わたしが言いたいこと言ってすっきりしようって思ってたのに。結局、中途半端に泣いただけで終わっちゃった。美遥の方がすっきりしてるような気がするし。わたしまだちょっと美遥の事怖いし不安だらけなんだけど。
けど、でも、なんだかこれでいいんだって思えたから、きっとこの話はおしまい。これで、よかったんだ。

「美遥ならきっと、本当のわたし、見つけてくれるよ」
「うん、うん、おいらが一緒がいいって思ってるのは、ここにいる、リサだから……!」

いつの間にか日が傾いていて、わたしの影が、美遥に落ちる。きらりと幾筋もの涙が流れていく様を、しばらく声もなく見つめていた。

「リサは、おいらのかみさまなんだ」
「え……?」

困惑しているわたしをよそに、美遥を手のひらをゆっくりと開き、今度はわたしの手を、自分のそれの中に閉じ込めた。小さなちょうちょを捕まえるときのように、潰してしまわないかというわずかな恐れを持ちつつも、逃がさないように、しっかりと。
籠の中にいるわたしの目をまっすぐに見て、美遥はもう何も言わなかった。

くう、という音がこだまして、美遥の腹が鳴ったのだと気づくのに数秒かかった。
安心したらお腹すいたのかな。そう思った瞬間、わたしも急激な空腹感に襲われた。そういえば、朝から食事が喉を通らなくて、水しか口にしていない。病み上がりに何にも食べないというのは、と九十九たちに言われたけれど、強く咎められるようなことはなかった。あるいは聞き流してしまっていたのかもしれない。わたし、よっぽど緊張していたんだろう。

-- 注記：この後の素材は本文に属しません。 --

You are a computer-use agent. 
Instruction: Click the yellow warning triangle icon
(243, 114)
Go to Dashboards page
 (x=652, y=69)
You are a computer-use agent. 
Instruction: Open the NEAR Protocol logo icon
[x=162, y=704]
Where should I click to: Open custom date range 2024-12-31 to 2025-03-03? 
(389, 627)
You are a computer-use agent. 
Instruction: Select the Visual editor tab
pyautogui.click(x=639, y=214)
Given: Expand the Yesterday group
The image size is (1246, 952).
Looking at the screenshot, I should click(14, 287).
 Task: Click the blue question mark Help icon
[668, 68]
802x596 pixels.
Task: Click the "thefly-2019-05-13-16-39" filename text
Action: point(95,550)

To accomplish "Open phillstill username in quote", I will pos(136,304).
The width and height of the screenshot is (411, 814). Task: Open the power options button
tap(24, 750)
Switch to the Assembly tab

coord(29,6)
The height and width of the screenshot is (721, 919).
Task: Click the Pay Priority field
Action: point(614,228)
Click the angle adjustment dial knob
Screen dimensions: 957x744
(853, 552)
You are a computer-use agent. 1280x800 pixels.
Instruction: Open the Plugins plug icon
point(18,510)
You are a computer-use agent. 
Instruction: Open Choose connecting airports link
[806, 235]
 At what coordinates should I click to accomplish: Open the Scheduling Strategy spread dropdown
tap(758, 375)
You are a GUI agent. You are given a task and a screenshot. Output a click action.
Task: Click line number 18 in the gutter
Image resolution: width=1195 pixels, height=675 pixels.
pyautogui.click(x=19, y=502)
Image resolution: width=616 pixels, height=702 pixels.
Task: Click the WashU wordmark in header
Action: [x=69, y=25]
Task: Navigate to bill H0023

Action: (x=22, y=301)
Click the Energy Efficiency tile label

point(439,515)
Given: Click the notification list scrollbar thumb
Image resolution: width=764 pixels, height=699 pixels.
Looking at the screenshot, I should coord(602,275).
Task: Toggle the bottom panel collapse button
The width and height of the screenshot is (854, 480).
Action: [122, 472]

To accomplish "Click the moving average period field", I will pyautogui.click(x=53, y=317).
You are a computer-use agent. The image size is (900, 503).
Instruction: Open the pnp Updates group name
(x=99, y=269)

美遥にどう向き合うのか、屋上に来るまでずっと考えていた。

トレーナーとして、”おや”として向き合うべきなのか、それとも、人間とポケモンとして向き合うべきなのか。立場の違いを考えたらきりがなくて、結局、勢いのままに飛び出した言葉のすべては、等身大のわたしだった。気味悪い出来事におびえ、ストレスを被っては怒り、聞き分けのない相手には大声を出して自分の考えを押し通す。

トレーナーとしても”おや”としても失格だと思うし、話し合いだったかといえば微妙なところだ。言いたいこと言えてすっきりしたかと言われれば、そうかもしれないけれど、まだ不十分な気もしている。あんまり言い争ったり自分の意見を言うのは得意じゃなくて、傷つけてしまうかもしれないと思って相手の顔色を窺ってしまうから、大声を出している最中も、怖くて仕方がなかった。怒鳴り返されたらもう、臆病なわたしは何も言えなくなってしまうと確信していたから。